He clears his throat. “... I know this will be an adjustment for everyone. And all I'm asking is that you give us a chance despite my sister and her... shit attitude. She may never come around, but I'm hoping you can look past her bullshit and give me, Bull, the club and Pop a chance.” He swears and looks down at his feet. A small lump in my throat forces me to look away from him. Damn it, how is he making me have these stupid emotions and feelings?

Vulnerability isn’t something that men in MCs often show. And it sure as fucking hell it’s not something I do, either. So I get it. And I can appreciate it. I don’t like that he thinks other people's actions will take me away from him now that I’ve found him. I’d never turn my back on my family, even if they turned their backs on me. Suck my teeth; I can’t have that. He needs to hear me and believe and take everything I say as truth. Stepping closer to Vex, my hand cups his chin, lifting it so his eyes meet mine.

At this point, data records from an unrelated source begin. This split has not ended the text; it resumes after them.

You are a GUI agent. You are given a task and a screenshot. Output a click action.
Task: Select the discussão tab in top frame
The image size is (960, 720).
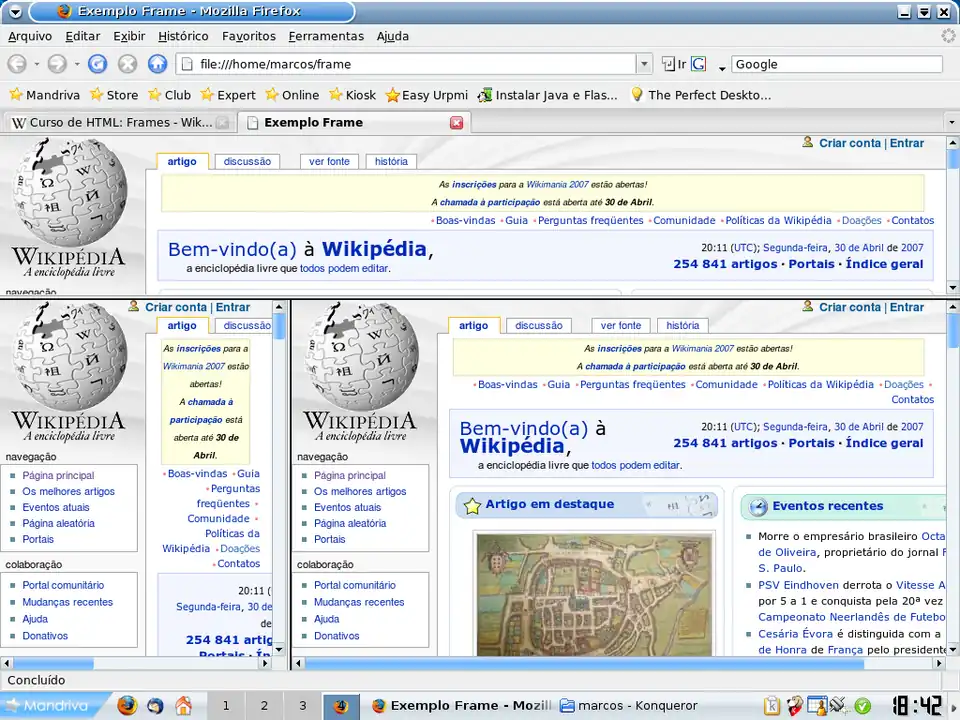pyautogui.click(x=247, y=161)
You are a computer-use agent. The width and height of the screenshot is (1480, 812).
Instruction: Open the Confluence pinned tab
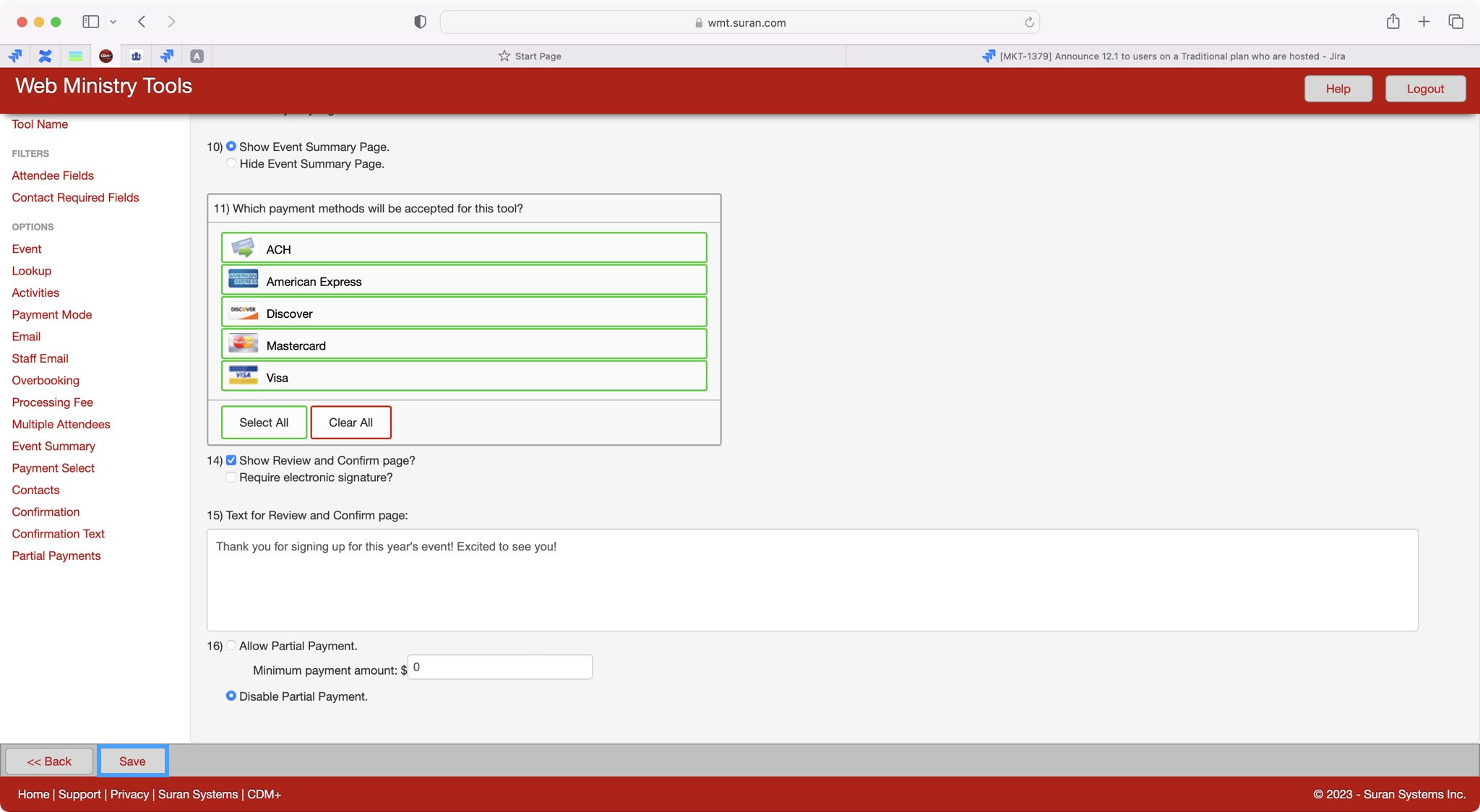click(x=45, y=56)
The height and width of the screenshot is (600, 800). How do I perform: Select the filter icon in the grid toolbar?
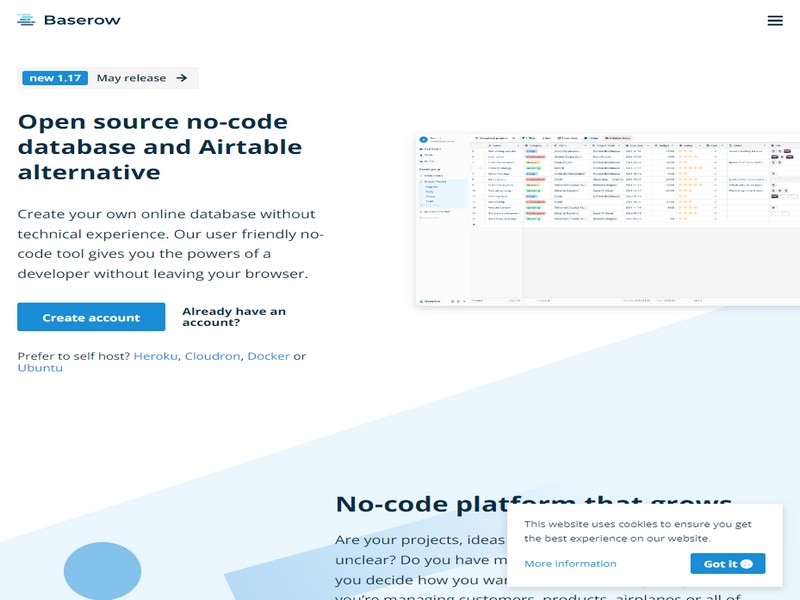click(x=522, y=139)
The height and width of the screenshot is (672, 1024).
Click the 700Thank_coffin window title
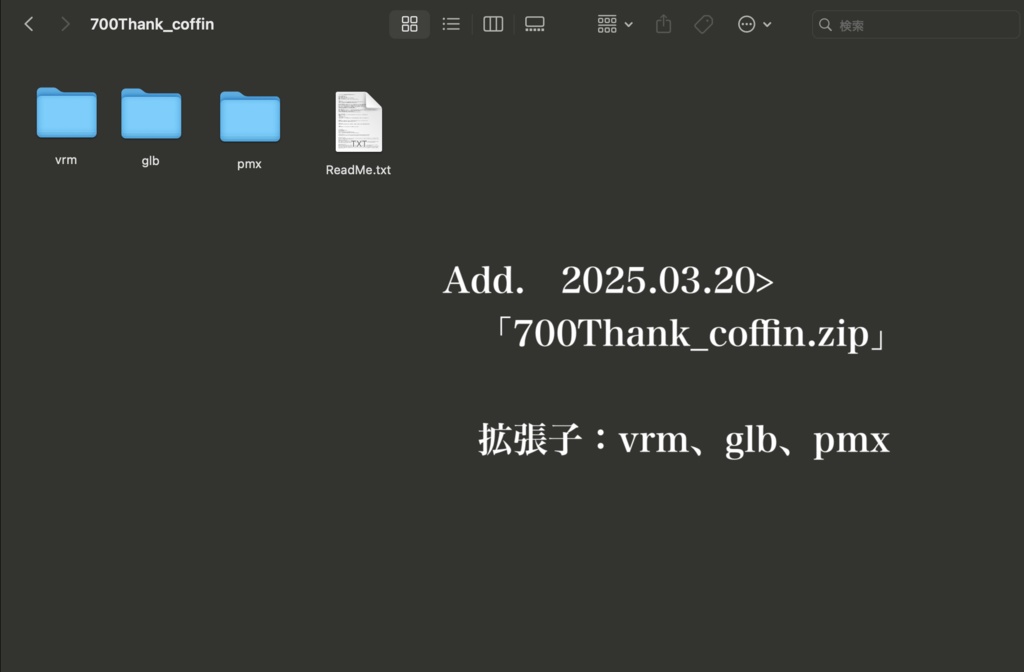point(151,23)
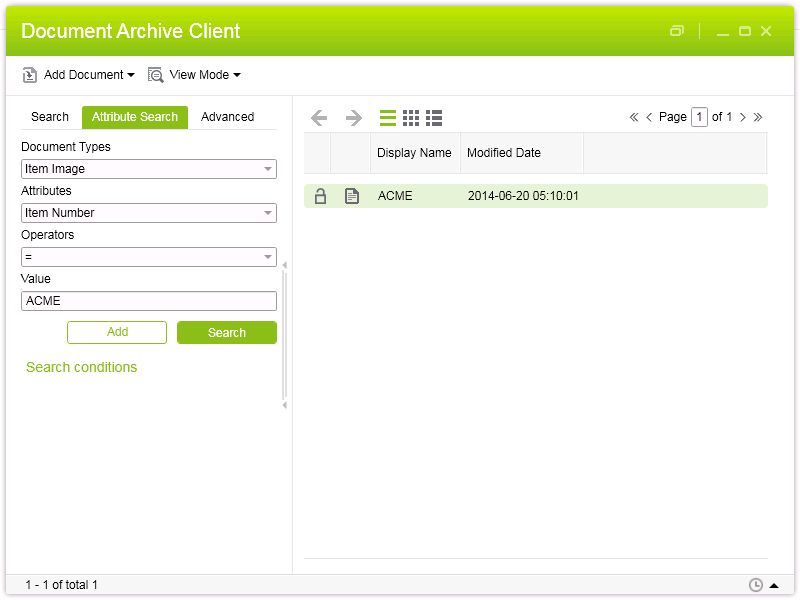Go to the last page of results

click(x=758, y=117)
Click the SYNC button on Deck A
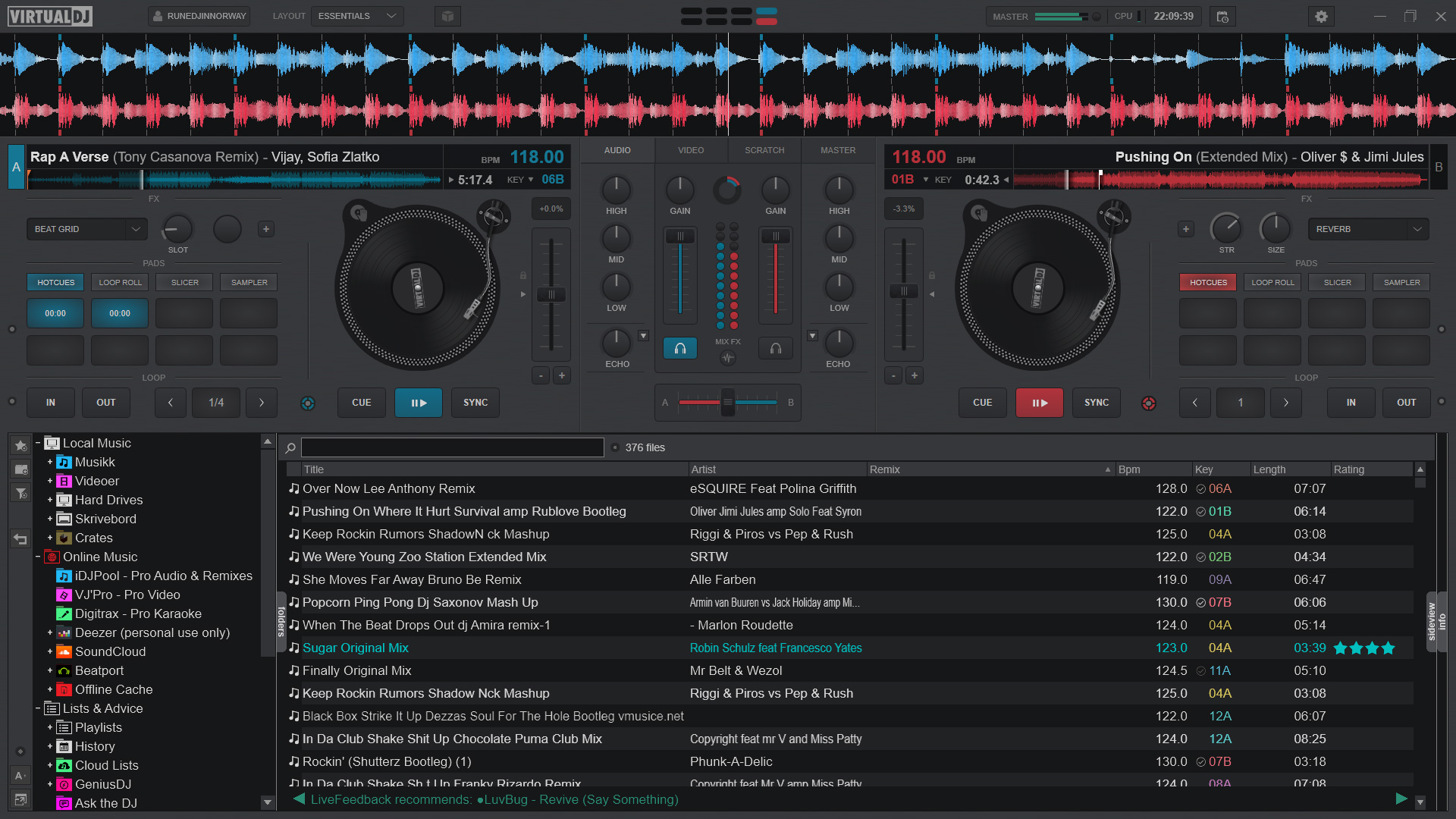The image size is (1456, 819). pos(475,402)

“Vex, they are not you, and nor are you them. I'll not hold you accountable for their actions or words. I know my arrival was a shock, but it was necessary. That conversation is for another time when cooler heads can prevail. And our siblings and I don’t want to karate chop one another in the throat.” He and I both chuckle at my attempt to lighten the mood. Pulling him into a quick side hug. It’s a little awkward, but he gets the gesture. At least, I hope he does. “I want to get to know you… and them, despite what happened. You are my family, okay? So never doubt that I want to know you. And know that I will never turn my back on you for something someone else has done or said. I’m repeating myself, but I need you to know I'm being real with you.”

He puts his arms that were relaxed around me, pulling me into a bone-crushing hug. We stay like that for a few moments before he shifts to my side and steers me out of the hallway toward the bar.

“Since you’re here, I'd love to get to know you. I get all the heavy between our parents. And all the shit that went down was fucked up, but that’s their shit. So despite all the bullshit between you and my sister and you kicking my big bros' ass, I want to know you.” He chuckles, and I hold my laughter in. Because honestly, that could have gone way differently. But like I told Daddio, I didn’t start it.

Once we reach the bar and sit down, Vex gets the Prospect's attention, and with a chin lift, he waves two fingers. Shifting in his seat, he stares at me, and like before, I wait him out. I don’t have to wait long for the questions to begin. Where did I grow up? What's our brother Blaze like? What brings me here? How come I didn't reach out sooner? How long am I staying? I answer most. Don't think he’s ready for the answer to why I’m here just yet.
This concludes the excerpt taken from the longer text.